Use it to improve customer service
DENVER – For the cable industry, collecting network and customer data is not the problem. The real issue is making sense of all the data streaming in – and then putting it to good use.
Cable executives discussed this critical challenge during several panels at last month’s SCTE/ISBE Cable-Tec Expo show. They agreed that making better use of the data that they collect, in part by leveraging new technologies like artificial intelligence and machine learning, could lead to big improvements in customer service, the industry's long-time Achilles heel.
"If there’s ever an industry that’s primed and could benefit from taking data and making it available to agents and customers, it’s ours," Comcast Cable president and CEO Dave Watson declared during one show panel. "I think it’s really going to change the customer experience, profoundly.”
In fact, Watson said he sees artificial intelligence and machine learning as the next big focus areas for the industry, particularly to mine data from devices and networks to boost customer service levels. He noted that Comcast just hosted an AI demo day in its Philadelphia home market. "It’s incredible," he said.
But first cable operators must get a handle on all that information flowing into their systems. Martin Marcinczyk, VP of personalization for Comcast, noted the U.S.'s largest MSO takes in more than 250 pieces of data around the delivery platform multiplied millions of times. “Our customers interact with us a billion times a day,” he said. “And we don’t have one system, we have hundreds.”
Fortunately for Comcast, it seems to be making progress in leveraging all that data. “We have so much information, we can begin to predict when we’ll have successful events — or not so successful events,” Marcinczyk said. To buttress his point, he showed a video of Comcast ramping up its operations to support customers who recently suffered through disastrous storms.
Many cable operators, however, aren’t nearly so fortunate yet. Offering something of a reality check, Gary Cunha, senior director of product management for equipment supplier Arris, shared input received earlier this year from a midsized operator: “We’re still reactive; when a spike in calls hits the call center, we really have no idea what caused it,” he quoted the provider saying.
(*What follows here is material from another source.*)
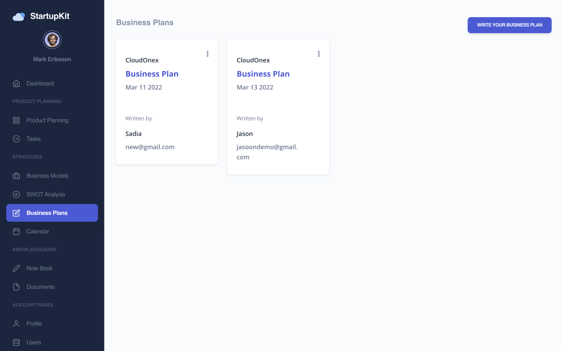Viewport: 561px width, 351px height.
Task: Open the three-dot menu on Jason's plan card
Action: tap(319, 54)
To make better use of data for customer care, industry experts recommended several steps, starting with a change in mindset. For example, Cunha suggested thinking of the call center as the last, not the first, point of contact with the customer, sort like the goalkeeper on a soccer team. “Think of operations as a soccer team,” he said. “There are about seven opportunities to prevent the goal.”
CableLabs principal architect Karthik Sundaresan agreed that the right mental framework is key. “Before I create a machine to do something, first I have to visualize it,” he said. “Can I understand it?”
With the right mindset, panelists said data could be leveraged for many things, including improving the technical workforce, practicing proactive home and network management and fostering subscriber self-care. In one use case presented by Cunha, cable staffers tapped data to analyze the root cause of open work orders that were generating a flood of customer calls. The solution led to a major decrease in repeat truck rolls and fault-based service calls, generating savings of $1.6 million in one quarter for the operator.
In another use case, Arris helped a large European operator battling a surge in customer complaints about lackluster Wi-Fi service. Cunha said the vendor tackled the problem by setting up a program for telemetry analysis and evaluation of channel utilization, access points and client received signal strength indication (RSSI).
Customer and network data can also be used to boost customer self-care. For instance, Cunha said simple requests for SSIDs and passwords make up the top two reasons for Wi-Fi-related service calls, accounting for 30 percent of the calls. He termed that situation “a prime opportunity to exploit customer readiness for technology.”